**WHAT IS EXPECTED**
Repeat precisely the line in which "Select the right" occurs and all lines that follow it in the entries below. Pictures must be omitted.

**INFORMATION SHOWN**

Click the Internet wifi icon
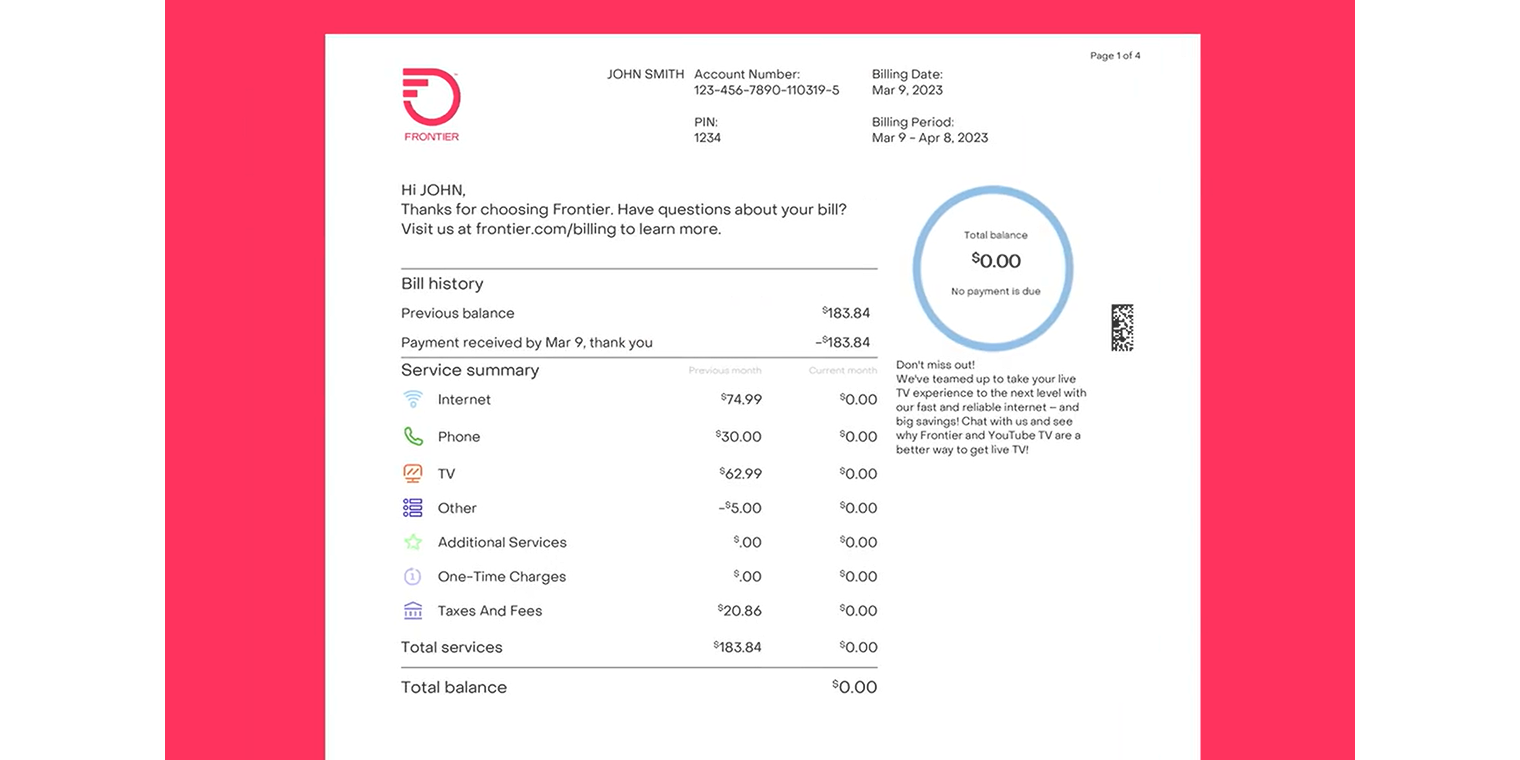1520x760 pixels. tap(413, 398)
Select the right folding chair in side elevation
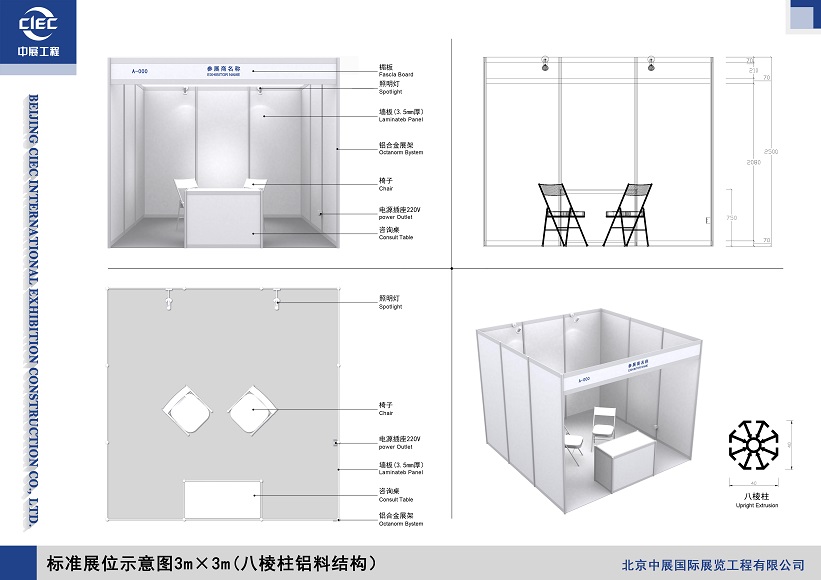This screenshot has width=821, height=580. coord(627,214)
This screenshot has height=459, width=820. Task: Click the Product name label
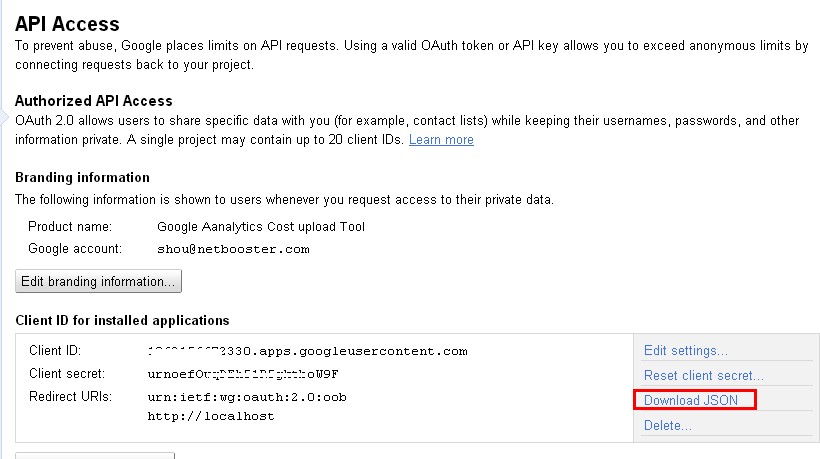70,226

**SOLUTION TO THIS EXERCISE**
Select the right folding chair in side elevation
This screenshot has width=821, height=580. coord(627,214)
This screenshot has height=459, width=820. Task: Click the Product name label
70,226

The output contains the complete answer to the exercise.